HOMESCHOOLING (or some variation of it - cottage schools or co-ops). According to a survey conducted in 2009 by the Home School Legal Defense Association (HSLDA) that "surveyed 11,739 homeschooling students and their families from all 50 states through 15 independent testing services," homeschooled students perform well above their peers on standardized testing, a measure which is widely used to measure "success" in schooling. The students performed between 34-39 percentile points above their peers in all subjects, and the rate of success crosses socio-economic status, race, income and whether or not the parent or person providing the education is certified or not (see full report here).
The most interesting thing in this study is the absolute lack of correlation between certain negative factor and success - unlike public school, lower-income homeschoolers did just as well as their upper-income peers, and the education level of the home "teacher" did not change results significantly either (nor did the amount of spending per pupil).
So what made the difference? Why do homeschooled students do so well?

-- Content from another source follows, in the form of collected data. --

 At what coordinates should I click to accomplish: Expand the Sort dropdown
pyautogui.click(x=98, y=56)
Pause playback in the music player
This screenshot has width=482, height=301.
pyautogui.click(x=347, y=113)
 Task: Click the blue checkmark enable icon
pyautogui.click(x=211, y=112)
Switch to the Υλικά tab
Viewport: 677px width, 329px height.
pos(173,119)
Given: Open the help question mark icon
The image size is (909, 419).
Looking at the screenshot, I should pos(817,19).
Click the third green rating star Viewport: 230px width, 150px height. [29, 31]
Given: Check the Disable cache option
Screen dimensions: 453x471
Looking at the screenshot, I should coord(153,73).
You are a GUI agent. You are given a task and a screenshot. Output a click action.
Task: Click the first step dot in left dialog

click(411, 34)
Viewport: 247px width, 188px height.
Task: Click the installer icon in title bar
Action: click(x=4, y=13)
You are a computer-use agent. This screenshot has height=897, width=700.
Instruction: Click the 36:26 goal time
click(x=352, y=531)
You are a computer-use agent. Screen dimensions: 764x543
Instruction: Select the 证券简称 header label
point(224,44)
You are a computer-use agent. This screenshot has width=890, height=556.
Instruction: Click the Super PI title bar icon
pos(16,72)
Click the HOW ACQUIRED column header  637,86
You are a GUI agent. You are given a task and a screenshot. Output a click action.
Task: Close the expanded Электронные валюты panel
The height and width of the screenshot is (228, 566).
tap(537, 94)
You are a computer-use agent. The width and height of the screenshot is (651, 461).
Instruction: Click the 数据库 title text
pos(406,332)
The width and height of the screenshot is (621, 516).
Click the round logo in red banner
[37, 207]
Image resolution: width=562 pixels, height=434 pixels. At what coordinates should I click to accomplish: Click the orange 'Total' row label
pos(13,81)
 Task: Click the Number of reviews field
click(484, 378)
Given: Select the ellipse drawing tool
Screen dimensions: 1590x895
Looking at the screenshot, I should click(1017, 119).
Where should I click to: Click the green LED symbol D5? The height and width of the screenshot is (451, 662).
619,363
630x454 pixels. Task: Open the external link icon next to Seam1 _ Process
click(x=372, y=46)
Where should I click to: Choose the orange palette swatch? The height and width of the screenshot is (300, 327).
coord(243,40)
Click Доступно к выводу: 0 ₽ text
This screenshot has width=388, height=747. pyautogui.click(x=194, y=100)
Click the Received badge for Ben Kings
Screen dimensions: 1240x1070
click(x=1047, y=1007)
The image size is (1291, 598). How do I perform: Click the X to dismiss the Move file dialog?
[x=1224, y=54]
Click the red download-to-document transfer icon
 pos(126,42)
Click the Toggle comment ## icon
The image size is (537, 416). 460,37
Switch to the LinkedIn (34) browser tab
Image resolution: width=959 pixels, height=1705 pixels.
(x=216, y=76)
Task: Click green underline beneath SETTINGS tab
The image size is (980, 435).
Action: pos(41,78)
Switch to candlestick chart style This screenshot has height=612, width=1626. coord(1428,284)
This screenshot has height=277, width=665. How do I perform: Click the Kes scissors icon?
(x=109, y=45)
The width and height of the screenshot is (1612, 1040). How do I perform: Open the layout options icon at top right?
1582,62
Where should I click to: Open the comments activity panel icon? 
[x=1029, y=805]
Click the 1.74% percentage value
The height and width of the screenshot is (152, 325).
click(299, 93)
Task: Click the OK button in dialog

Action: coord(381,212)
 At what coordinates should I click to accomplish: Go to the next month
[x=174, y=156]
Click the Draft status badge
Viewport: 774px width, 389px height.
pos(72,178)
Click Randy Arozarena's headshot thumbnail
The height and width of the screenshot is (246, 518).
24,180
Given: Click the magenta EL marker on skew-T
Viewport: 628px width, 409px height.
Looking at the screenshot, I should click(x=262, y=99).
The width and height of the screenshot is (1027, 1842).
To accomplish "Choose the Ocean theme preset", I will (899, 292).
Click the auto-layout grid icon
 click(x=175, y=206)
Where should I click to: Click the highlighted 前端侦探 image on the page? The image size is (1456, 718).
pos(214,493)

The keys are time, attention and a filter. Homeschooled stduents tend to think of the world as a classroom, a place where learning can, and does, happen at any time. Students in public schools are mandated to be in school 180 days a year from X a.m. to Y p.m., and that is where they learn. Rare is the publicly schooled stduent who, on their own, indulges in deep thought and exploration of a topic of study - school ends when they board the bus to go home. The backslide of reading level over the summer is widely documented in research, especially among lower-SES families; students can lose as many as two grade levels in reading over the summer because reading is something that only happens in school. Statistics for math computation are less widely known, but anecdotally math teachers can relate stories of having to re-teach entire units just to get started with the grade-level curriculum. Homeschoolers learn year-round, and although they may be forced to document a school-year based attendance, many school through the summer, holidays, etc.
The second factor is attention. A homeschooled student may be competing with 2.5 other siblings to get their questions answered (homeschoolers tend to have 3.5 kids per family, as opposed to the national average of 2), while students in a public school are competing with 15, 20, 25 students (or more - some states like North Carolina do not put a limit on class size in 4-12th grade) for a teacher's attention. A student may never get their question answered and may just stop trying.
The final factor for success in homeschool versus public school is the filter. Public schools, their teachers and students are bound by the whims of people not in the classroom - legislators, school district administrators, building level administrators and any number of other consultants, parents and "stakeholders" in the system. Programs come and go on a yearly basis, administrators require teachers to deliver fancy projects that may or may not be tied to instruction for "open house," superintendents have pet projects that must be accomodated. There is no filter for what each student needs, what works in the classroom or what just make sense for the age level and ability of the students. Homeschoolers don't need to follow directives or change what works for their students just because someone has decided it worked in another house, so it must be implemented in all houses. Parents and people who run co-ops and cottage schools (which can be structured as one class a week or part-time instruction in multiple subjects, or many other variations depending on what the community needs) can make decisions that directly improve the experience; they can filter out what doesn't work, and they are not bound by someone else's dictates (even governmental intervention - or lack thereof - made no appreciable difference in scores, according to the HSLDA study).